В начале сентября возвратились из Тальки, но сколько еще дома было разговоров, воспоминаний о лесных походах! Константин Михайлович засел за повесть и работал почти каждый день. Кончал «Дрыгву» с тем же подъемом, с каким и начинал. Правда, чувствовалась нехватка живого материала, фактических сведений о партизанской борьбе на Полесье, но затягивать дальше было невмоготу. В конце года повесть была завершена и сразу сдана в набор, а в начале 1934-го уже вышла отдельной книгой. Вскоре в Москве появились переводы «Дрыгвы» и «Новай зямлі».
Как-то сидел Константин Михайлович в своем академическом кабинете, вдруг кто-то стучится. Входит плотный старикан с плетеной корзиной в руках, ставит корзину в угол, вытирает пот с лица и спрашивает:
— Это ты Колас?
— Я.
— Так что ж ты пишешь, будто я от трех жолнёров сбежал, когда их пятеро было?! Вот, ей-богу, пятеро!
Это пришел дед Талаш, прочитавший «Дрыгву»...
В Париже на конгрессе
Еще в декабре прошлого года председатель Союза писателей Белоруссии Михась Климкович пригласил Якуба Коласа в свой кабинет, стал расспрашивать о творческих планах, а потом словно между прочим сказал:
— Константин Михайлович, готовьтесь ехать в Париж... Весной там состоится Всемирный конгресс писателей в защиту культуры. Мы вас посылаем делегатом от белорусских писателей...
Признаться, тогда он не очень-то поверил в реальность такой поездки. A-а, если впрямь нужен представитель от Белоруссии, то найдется кто-нибудь другой, кто пошустрее и в большей милости у начальства. Некоторые всю Европу исколесили, а он еще нигде за границей не был. Конечно, интересно бы глянуть на знаменитые парижские Notr Dame, Эйфелеву башню, пройтись по Елисейским полям или по кварталам Монмартр и Монпарнас, поклониться могилам коммунаров на Пер-Лашез.
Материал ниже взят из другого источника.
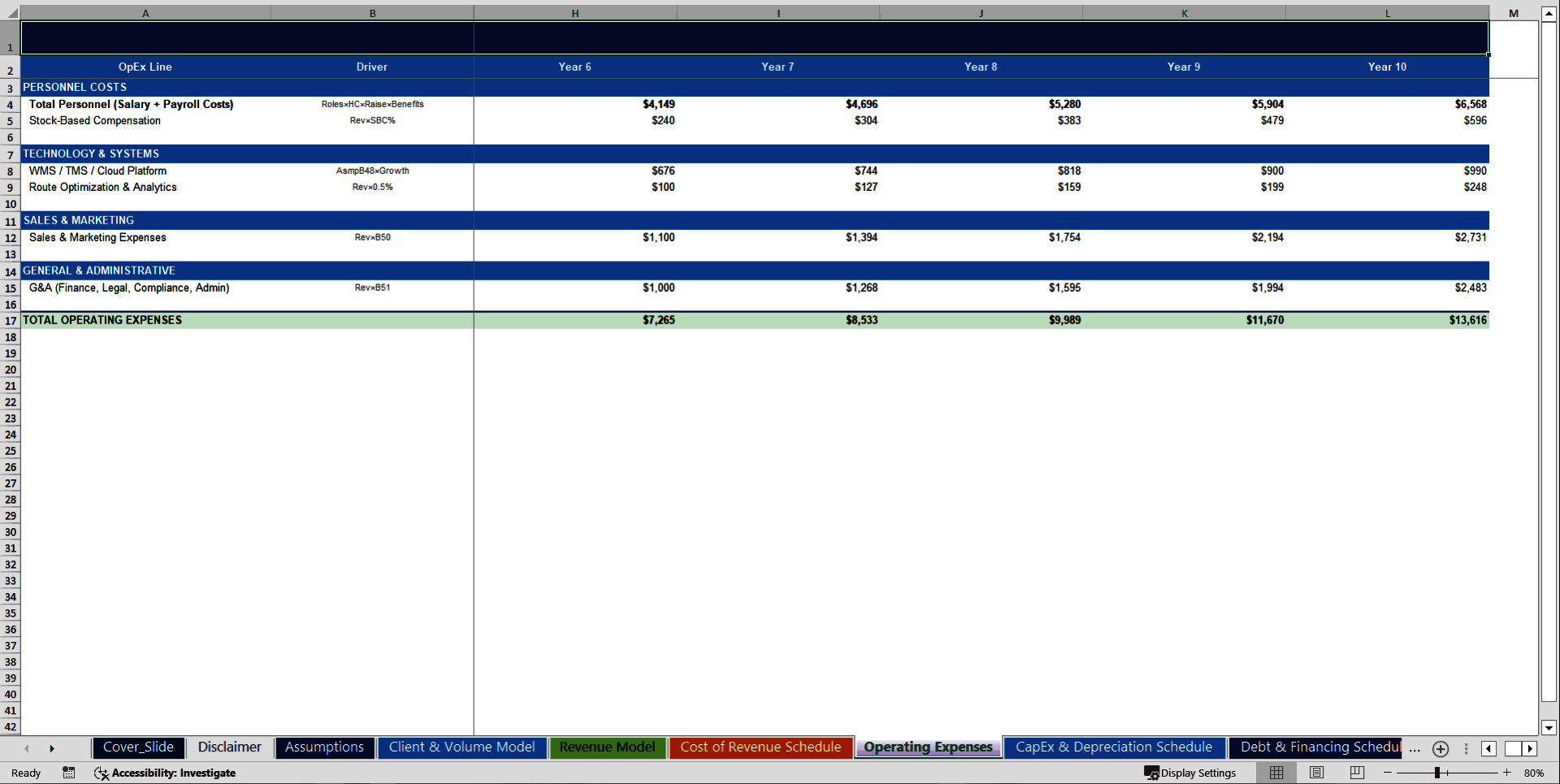Switch to the Assumptions sheet tab
Screen dimensions: 1560x784
tap(324, 747)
Тишка Гартный, который вместе с двумя Михасями — Чаротом и Зарецким — в 1927 году посетил европейские страны и две недели провел в Париже, любил рассказывать, как он тащил своих спутников в Лувр, а те упирались. Во Франции было что посмотреть, и Михаси сбились с ног, прежде чем очередь дошла до Лувра...
Дома сразу поверил в то, что отец едет в Париж, один маленький Михаська и давай заказывать подарки. Список его заказов рос и рос, а сам Константин Михайлович все еще не верил в возможность далекого и желанного путешествия. Правда, в начале февраля 1935 года он заполнил длинные и многочисленные анкеты, сдал три фотокарточки на заграничный паспорт. И ждал. Ожидание тянулось месяц, второй, третий, и он уже махнул рукой: куда уж там Якубу Коласу!..
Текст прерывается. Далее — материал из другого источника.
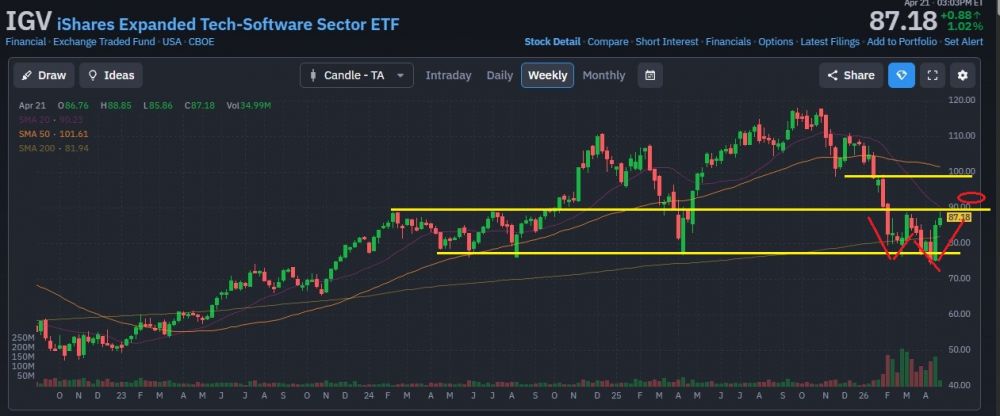This screenshot has width=1000, height=416.
Task: Click the Set Alert link
Action: pos(964,41)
Конечно, ему хотелось повидать Париж, посмотреть на другие европейские города и страны, но было и еще одно важное обстоятельство, которое влекло его в это путешествие. Он будет ехать поездом через родные и близкие его сердцу места. Даже не верится, что снова увидит Столбцы, Свержень, Неман, стежки-дорожки, с которыми расстался два десятка лет тому назад. Ох-хо-хо! Хоть бы из окна вагона заглянуть в далекий и теперь почему-то такой манящий мир детства и юности!
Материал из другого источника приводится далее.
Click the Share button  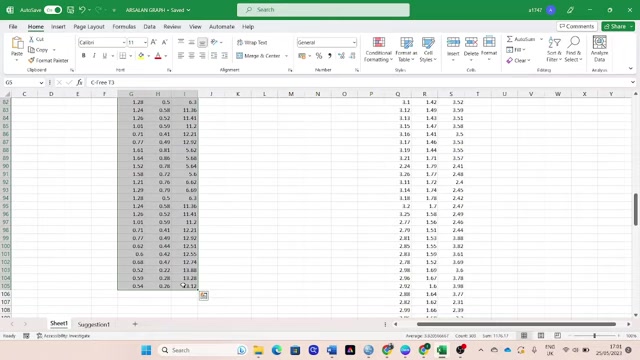[618, 27]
Занятый каждодневными служебными и литературными заботами, Константин Михайлович днями просиживал в своем кабинете в Академии наук, вел переписку с московским издательством, где готовился сборник его стихотворений в переводе Михаила Исаковского, изредка переключался на поэму «На шляхах волі». Так проходили дни и недели. Весна принесла свои хлопоты: надо было помочь Александру Дмитриевичу управиться с садом-огородом, посадить бульбу на сотках около Болотной станции, подрядить пастуха, съездить в Пуховичский район присмотреть место для летнего отдыха семьи. И еще, и еще. Дел, как водится, хватало и в доме, и вокруг дома. Потому его и застала врасплох телеграмма из Москвы: не позднее 13 июня быть в Союзе писателей, получить у Щербакова паспорт с визой и другие необходимые документы и деньги на проезд.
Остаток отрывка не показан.